I have just returned from covering an 11 day trial at the Royal Courts of Justice (the courts you often see on TV, although we used the less grand back entrance).
The case concerned a breach of contract claim. The claimants claimed that the defendants (who we were acting for) had breached the contract as they had removed residents from a care home when there was not an immediate and significant risk of harm.
I am pleased to report that we were successful in defending the claim and the judge found in our favour i.e. that there was an immediate and significant risk of harm and the defendants were entitled to terminate the contract.
I had been working on the case since the beginning of my seat in March and it was really nice to see the trial and conclusion, as the majority of claims settle before trial.
During the trial by role involved assisting the barrister and the other lawyers within the team with any morning preparation such as finding examples of poor practice within the 41 bundles. I then attended court and took verbatim (or as close to verbatim as I could) notes as the trial progressed. During the evenings I typed up my notes, and highlighted points our witnesses agreed with, points we wanted to ask other witnesses later in the week to clarify and key points to be used within the closing submission. I was also on hand to assist with any queries which cropped up during the trial such as finding documentation, meeting with witnesses and liaising with the Exeter office.
The trial finished on a Tuesday and the judge gave his judgment on a Thursday which meant we found out the result very quickly. When I was typing the note of the judgment I was just waiting for the words ‘claim dismissed’, and it was very exciting when this happened.
After the judgment we transported the judge’s, the witnesses’ and our bundles back to the London office which is 10 minutes from the RCJ, and I became a dab hand with a trolley!

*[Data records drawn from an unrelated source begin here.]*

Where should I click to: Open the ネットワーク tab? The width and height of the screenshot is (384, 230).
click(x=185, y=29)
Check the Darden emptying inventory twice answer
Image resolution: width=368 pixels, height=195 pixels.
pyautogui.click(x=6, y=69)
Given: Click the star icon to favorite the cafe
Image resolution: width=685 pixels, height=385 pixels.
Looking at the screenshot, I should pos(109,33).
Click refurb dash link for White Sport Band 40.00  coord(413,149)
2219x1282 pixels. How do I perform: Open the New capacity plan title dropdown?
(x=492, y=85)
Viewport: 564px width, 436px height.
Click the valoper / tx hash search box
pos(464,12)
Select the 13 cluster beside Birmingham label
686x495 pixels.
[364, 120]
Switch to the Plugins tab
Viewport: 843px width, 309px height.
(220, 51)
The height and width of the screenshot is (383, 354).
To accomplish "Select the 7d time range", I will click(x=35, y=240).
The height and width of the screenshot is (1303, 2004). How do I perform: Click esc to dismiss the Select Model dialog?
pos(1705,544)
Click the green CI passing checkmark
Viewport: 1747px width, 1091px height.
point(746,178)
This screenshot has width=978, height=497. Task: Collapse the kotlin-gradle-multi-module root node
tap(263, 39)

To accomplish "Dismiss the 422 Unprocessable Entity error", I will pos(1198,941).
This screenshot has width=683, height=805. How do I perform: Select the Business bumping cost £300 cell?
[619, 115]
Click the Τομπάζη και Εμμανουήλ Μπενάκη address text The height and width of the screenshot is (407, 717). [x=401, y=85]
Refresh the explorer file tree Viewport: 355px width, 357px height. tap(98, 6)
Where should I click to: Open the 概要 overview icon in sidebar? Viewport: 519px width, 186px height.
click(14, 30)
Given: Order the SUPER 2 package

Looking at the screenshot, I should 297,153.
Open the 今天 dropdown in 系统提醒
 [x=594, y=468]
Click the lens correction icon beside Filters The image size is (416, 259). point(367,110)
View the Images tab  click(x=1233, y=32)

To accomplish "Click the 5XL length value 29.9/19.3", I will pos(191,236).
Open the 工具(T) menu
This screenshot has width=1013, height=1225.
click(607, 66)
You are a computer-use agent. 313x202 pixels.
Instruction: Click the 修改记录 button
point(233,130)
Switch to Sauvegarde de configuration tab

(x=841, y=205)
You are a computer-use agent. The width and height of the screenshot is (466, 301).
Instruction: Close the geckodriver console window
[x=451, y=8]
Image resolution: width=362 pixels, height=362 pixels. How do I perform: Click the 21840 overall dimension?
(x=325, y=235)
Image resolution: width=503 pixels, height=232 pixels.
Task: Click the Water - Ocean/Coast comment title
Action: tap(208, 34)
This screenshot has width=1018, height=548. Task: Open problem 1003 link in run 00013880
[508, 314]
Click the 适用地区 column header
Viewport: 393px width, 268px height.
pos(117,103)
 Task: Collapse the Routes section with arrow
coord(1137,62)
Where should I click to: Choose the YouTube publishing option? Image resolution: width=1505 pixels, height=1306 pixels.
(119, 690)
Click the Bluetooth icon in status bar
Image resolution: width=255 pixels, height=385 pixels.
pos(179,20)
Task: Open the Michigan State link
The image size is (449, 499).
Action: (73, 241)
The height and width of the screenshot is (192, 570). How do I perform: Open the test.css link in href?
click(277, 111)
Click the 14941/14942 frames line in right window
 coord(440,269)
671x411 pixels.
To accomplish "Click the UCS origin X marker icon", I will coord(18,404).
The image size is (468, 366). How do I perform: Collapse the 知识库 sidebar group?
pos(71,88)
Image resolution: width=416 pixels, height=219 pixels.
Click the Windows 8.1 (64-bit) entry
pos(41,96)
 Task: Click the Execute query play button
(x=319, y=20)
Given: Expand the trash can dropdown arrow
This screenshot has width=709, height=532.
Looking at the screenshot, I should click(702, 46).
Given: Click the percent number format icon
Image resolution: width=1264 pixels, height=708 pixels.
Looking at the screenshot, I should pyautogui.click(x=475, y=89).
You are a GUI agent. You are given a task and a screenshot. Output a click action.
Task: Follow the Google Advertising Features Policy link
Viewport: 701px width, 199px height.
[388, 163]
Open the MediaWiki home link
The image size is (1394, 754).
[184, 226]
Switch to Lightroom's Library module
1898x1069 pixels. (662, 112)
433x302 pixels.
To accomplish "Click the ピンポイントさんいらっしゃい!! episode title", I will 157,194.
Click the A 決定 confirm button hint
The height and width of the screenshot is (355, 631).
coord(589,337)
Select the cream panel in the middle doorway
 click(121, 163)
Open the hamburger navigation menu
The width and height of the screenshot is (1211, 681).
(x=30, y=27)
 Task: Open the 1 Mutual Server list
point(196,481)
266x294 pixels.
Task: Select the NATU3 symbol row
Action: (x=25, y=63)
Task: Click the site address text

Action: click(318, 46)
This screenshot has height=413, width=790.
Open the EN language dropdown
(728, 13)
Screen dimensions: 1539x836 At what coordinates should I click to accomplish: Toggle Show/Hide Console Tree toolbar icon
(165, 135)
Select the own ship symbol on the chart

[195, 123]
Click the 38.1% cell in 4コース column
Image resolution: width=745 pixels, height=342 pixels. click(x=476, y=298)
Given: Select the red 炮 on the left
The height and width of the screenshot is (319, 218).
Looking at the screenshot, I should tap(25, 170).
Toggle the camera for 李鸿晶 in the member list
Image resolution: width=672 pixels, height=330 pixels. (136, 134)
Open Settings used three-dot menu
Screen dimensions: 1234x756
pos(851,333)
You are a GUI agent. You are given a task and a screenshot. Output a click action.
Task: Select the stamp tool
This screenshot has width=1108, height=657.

On the afternoon of the same day I attended the RCJ with a solicitor to get an order granted. It was different to going to the Exeter court, as the RCJ is like a maze. The receptionist just said to us that the room is through the Bear Garden, and we both looked at her with blank faces upon which she gave us a map. We managed to find the fees room and then the admin office and finally the room where the duty Master was sitting. We were unsure whether to knock on the door or not, luckily a clerk walked past and informed us that as the green light was on above the door we could enter! We sat in a room which contained the Master, a massive desk, computer and many other homely features whilst the master read the order and witness statement. The extension was granted and we left (after getting lost in the maze again).